Karl-Dieter Fuchs ist Bürgermeister von Mainstockheim. Rund 2000 Einwohner, vier Gaststätten. Das Vereinsheim hat erst in diesen Tagen wieder geöffnet. Dennoch ist er nicht rundum glücklich. Nicht jeder Tag ist abgedeckt, nicht jeder Gästewunsch kann erfüllt werden. Die Gemeinde überlegt, den ehemaligen Gasthof Stern wieder mit Leben zu erwecken.
Die Entwicklungen im Freistaat sind sehr unterschiedlich. Strukturschwache Gebiete verlieren oft auch ihre Gasthäuser, rund um den Münchner Speckgürtel ist dagegen ein Wachstum zu verzeichnen. Caterer und Bäckereien mit Imbiss legen bayernweit ebenfalls zu. Insgesamt haben sich die Kennzahlen allerdings deutlich verschoben. „Die Konsumausgaben haben sich radikal reduziert“, informiert Hopfinger. Nurmehr 13 Prozent des verfügbaren Einkommens würde heutzutage für Nahrungs- und Genussmittel ausgegeben. Vor hundert Jahren waren es fast 50 Prozent. „Und die Preisakzeptanz ist in weiten Teilen der Gesellschaft nicht mehr gegeben“, so Ulrich Brandl. Dabei zahle man in einem Wirtshaus ja nicht nur für die Produkte, sondern auch fürs Ambiente. Die Folge für viele Wirtsleute: Geld für nötige Investitionen fehlt. Spätestens wenn die Betriebsübergabe ansteht, wird es eng. „Viele Wirtsleute möchten ihren Kindern den Beruf auch gar nicht mehr antun“, sagt Brandl.

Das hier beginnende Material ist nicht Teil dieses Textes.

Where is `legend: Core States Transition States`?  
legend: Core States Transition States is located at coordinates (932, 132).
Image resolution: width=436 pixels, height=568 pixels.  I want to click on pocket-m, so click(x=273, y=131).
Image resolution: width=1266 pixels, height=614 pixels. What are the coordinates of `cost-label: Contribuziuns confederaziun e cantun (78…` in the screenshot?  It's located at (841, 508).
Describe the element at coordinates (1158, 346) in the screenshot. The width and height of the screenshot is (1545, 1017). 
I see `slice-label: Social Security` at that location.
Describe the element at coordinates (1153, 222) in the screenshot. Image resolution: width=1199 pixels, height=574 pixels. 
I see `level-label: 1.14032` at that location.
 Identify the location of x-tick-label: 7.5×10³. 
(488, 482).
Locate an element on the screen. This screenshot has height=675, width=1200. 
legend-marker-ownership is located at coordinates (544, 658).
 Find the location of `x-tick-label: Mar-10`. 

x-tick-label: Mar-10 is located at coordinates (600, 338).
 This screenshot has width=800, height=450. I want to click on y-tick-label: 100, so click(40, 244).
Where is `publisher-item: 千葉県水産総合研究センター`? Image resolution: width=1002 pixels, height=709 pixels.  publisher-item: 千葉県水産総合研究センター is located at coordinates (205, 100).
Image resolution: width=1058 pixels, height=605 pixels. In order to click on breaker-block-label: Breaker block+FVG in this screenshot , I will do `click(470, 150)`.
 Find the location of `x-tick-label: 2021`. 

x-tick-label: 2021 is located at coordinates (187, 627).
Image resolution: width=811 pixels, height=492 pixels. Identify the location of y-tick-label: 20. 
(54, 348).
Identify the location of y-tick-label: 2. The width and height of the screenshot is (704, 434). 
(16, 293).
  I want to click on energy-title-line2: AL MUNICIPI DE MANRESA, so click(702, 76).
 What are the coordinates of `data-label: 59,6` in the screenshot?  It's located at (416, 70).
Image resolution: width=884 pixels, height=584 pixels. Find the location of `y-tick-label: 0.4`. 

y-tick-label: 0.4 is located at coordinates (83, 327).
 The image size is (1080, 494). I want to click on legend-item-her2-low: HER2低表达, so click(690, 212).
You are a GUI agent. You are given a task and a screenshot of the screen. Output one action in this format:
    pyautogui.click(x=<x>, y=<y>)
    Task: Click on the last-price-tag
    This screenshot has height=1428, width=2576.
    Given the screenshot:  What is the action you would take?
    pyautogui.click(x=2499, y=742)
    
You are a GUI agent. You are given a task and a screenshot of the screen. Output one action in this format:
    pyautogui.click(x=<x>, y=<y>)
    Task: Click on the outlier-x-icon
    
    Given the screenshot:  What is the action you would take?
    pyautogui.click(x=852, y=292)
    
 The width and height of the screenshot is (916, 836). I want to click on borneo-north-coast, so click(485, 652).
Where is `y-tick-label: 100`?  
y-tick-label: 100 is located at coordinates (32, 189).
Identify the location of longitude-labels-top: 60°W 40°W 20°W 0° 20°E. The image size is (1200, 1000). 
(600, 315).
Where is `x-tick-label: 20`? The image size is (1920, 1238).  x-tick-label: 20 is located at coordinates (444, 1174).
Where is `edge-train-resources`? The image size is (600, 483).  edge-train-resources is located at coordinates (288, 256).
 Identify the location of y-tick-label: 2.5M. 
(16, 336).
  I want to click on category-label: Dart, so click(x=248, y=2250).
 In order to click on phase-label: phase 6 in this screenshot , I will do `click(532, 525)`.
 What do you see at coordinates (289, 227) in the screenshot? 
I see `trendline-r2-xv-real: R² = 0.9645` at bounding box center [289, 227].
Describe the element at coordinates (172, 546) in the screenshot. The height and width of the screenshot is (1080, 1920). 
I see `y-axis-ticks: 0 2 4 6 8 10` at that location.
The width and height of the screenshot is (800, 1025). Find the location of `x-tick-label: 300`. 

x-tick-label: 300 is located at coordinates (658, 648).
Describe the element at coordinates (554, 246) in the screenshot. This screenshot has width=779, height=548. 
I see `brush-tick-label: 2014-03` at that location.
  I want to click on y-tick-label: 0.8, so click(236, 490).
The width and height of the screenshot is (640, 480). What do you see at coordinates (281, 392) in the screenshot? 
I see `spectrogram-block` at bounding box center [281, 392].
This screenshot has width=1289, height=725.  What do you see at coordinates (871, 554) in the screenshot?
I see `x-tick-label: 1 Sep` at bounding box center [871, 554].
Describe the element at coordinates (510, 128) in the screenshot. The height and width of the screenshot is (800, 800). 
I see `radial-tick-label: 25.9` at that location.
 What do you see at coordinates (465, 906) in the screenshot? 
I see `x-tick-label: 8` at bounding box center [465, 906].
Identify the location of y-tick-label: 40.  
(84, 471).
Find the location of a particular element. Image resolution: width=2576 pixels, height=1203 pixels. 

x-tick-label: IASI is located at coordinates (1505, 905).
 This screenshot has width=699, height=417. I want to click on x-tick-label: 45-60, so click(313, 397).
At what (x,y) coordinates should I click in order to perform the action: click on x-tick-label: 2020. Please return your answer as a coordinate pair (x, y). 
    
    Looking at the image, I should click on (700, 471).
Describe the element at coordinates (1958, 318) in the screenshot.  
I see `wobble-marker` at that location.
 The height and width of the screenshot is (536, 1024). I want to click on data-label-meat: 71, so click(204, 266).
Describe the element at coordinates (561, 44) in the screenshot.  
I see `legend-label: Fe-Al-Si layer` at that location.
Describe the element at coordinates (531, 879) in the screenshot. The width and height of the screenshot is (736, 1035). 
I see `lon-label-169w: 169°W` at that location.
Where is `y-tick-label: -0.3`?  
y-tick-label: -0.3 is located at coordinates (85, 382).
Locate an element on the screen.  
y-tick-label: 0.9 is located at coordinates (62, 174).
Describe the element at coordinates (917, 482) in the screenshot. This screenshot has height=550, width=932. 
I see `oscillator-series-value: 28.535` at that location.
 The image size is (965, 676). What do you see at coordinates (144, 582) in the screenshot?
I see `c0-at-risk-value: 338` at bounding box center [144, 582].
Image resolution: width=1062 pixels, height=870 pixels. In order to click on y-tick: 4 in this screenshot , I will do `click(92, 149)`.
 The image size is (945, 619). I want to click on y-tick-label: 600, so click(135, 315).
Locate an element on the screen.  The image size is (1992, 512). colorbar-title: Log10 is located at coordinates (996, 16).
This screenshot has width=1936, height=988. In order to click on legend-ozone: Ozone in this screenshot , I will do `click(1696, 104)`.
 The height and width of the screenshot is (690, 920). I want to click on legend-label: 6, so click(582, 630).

Als Insel der Glückseligen bezeichnet Prof. Hopfinger den Landkreis Kitzingen. Thomas Dauenhauer, stellvertretender Dehoga-Vorsitzender im Kreis Kitzingen, weiß um die Trumpfkarte: Ein funktionierender Tourismus, gerade im Maintal. „Aber im tiefen Steigerwald oder Richtung Rhön schaut das schon wieder ganz anders aus.“ Dauenhauer kennt die Ursachen: eine ausufernde Dokumentationspflicht, der Mindestlohn, unflexible Arbeitszeitregelungen. „Allen voran ist ein einheitlich reduzierter Steuersatz für das gesamte Gastgewerbe eine Voraussetzung für den Fortbestand der Wirtshaustradition“, meint Ulrich Brandl.